ASSIGNMENT: When a line of the records contains "panel", copy it.

=== EXTRACTED ENTRIES ===

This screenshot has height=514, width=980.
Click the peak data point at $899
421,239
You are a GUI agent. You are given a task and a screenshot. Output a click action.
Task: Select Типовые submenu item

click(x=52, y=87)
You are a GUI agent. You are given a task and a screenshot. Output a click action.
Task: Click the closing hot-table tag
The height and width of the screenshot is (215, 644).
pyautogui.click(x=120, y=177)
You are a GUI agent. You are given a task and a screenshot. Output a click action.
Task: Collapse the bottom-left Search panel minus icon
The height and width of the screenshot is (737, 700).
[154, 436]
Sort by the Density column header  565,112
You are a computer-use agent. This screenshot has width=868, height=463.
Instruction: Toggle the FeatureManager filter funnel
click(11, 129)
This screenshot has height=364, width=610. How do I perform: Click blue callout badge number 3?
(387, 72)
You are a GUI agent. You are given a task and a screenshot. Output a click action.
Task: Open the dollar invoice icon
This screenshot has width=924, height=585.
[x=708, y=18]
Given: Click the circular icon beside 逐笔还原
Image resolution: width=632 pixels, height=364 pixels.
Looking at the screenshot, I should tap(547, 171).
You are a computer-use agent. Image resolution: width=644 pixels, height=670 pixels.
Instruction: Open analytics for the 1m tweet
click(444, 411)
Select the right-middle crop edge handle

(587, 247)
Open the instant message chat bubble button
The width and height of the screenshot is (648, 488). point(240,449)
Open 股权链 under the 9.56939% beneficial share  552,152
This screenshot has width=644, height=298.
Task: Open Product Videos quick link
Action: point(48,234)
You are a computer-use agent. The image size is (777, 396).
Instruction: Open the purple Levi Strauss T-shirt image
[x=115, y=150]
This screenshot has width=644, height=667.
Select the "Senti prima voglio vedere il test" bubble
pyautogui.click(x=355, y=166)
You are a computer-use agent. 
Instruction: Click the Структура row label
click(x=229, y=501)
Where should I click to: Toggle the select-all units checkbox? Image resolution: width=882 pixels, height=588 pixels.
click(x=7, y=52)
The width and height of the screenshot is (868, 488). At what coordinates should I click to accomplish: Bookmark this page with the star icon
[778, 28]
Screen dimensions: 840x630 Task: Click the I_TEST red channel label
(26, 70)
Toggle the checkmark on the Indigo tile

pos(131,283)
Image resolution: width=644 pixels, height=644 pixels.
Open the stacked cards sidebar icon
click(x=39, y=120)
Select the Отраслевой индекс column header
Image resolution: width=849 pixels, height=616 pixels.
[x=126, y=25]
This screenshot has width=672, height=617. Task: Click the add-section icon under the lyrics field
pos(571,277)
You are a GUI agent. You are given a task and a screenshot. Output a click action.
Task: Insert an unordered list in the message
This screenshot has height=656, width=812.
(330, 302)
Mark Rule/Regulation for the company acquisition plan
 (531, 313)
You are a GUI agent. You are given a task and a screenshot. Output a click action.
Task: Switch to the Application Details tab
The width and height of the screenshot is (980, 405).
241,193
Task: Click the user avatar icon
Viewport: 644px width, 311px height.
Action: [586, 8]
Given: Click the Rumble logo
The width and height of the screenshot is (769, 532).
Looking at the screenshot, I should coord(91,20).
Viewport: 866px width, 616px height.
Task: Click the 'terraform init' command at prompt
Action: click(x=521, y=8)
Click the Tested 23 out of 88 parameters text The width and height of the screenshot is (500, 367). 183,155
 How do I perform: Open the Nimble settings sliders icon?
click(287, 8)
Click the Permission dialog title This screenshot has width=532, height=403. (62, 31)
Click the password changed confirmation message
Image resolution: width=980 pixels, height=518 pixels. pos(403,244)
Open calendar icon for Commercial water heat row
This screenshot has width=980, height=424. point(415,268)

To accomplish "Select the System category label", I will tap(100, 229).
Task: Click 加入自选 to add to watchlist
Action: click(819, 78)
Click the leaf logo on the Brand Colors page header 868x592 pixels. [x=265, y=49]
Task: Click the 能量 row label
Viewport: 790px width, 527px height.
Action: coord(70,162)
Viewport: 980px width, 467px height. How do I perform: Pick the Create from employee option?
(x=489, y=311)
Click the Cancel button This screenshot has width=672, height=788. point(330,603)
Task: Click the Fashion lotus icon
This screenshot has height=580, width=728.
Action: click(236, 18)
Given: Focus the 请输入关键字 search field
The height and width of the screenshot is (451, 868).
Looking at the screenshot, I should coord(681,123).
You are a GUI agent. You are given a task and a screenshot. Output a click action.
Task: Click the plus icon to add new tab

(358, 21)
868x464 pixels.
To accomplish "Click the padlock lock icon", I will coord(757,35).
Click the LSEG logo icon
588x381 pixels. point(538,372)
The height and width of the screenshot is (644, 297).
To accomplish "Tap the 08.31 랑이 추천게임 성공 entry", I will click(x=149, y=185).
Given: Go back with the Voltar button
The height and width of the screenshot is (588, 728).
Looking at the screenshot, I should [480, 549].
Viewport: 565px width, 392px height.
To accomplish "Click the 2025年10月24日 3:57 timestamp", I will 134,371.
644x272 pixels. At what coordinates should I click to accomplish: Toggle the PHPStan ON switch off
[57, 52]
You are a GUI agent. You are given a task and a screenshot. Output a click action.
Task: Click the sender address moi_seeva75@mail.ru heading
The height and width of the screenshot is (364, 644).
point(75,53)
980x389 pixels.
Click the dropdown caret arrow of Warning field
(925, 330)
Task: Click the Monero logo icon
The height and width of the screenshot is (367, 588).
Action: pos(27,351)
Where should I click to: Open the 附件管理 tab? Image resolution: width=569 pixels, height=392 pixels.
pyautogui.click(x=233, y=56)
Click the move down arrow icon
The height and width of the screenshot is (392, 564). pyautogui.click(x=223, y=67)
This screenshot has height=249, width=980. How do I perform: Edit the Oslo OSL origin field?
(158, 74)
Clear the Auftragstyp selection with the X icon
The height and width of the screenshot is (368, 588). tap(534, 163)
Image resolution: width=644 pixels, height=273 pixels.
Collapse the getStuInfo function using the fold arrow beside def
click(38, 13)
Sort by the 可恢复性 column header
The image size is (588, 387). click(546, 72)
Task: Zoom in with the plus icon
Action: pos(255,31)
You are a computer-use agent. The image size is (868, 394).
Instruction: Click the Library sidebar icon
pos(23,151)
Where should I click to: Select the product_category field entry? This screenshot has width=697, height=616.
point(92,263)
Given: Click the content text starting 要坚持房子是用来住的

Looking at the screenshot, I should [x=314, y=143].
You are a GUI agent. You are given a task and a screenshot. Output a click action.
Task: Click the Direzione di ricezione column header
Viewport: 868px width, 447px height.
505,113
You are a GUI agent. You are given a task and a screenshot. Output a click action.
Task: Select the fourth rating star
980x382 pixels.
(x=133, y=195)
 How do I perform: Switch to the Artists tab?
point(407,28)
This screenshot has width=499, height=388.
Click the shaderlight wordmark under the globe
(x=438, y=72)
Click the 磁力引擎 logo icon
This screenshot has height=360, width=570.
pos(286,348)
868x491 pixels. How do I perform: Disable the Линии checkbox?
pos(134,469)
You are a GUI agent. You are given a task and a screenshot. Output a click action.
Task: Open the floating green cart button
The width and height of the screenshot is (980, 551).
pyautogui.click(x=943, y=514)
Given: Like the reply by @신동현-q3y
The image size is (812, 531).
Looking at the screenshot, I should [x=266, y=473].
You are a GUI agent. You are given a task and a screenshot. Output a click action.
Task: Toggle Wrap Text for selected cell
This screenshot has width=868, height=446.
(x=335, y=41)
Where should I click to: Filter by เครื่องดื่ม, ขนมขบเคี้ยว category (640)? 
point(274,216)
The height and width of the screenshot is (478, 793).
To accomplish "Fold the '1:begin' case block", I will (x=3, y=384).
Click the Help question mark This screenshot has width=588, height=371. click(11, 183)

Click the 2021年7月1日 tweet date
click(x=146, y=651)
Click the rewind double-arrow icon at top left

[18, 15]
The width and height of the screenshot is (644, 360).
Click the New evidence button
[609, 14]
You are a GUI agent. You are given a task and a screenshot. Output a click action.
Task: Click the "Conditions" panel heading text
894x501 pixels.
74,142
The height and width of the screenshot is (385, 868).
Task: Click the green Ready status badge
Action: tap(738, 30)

===

RESPONSE TO THIS TASK:
Task: Collapse the bottom-left Search panel minus icon
Task: Click the "Conditions" panel heading text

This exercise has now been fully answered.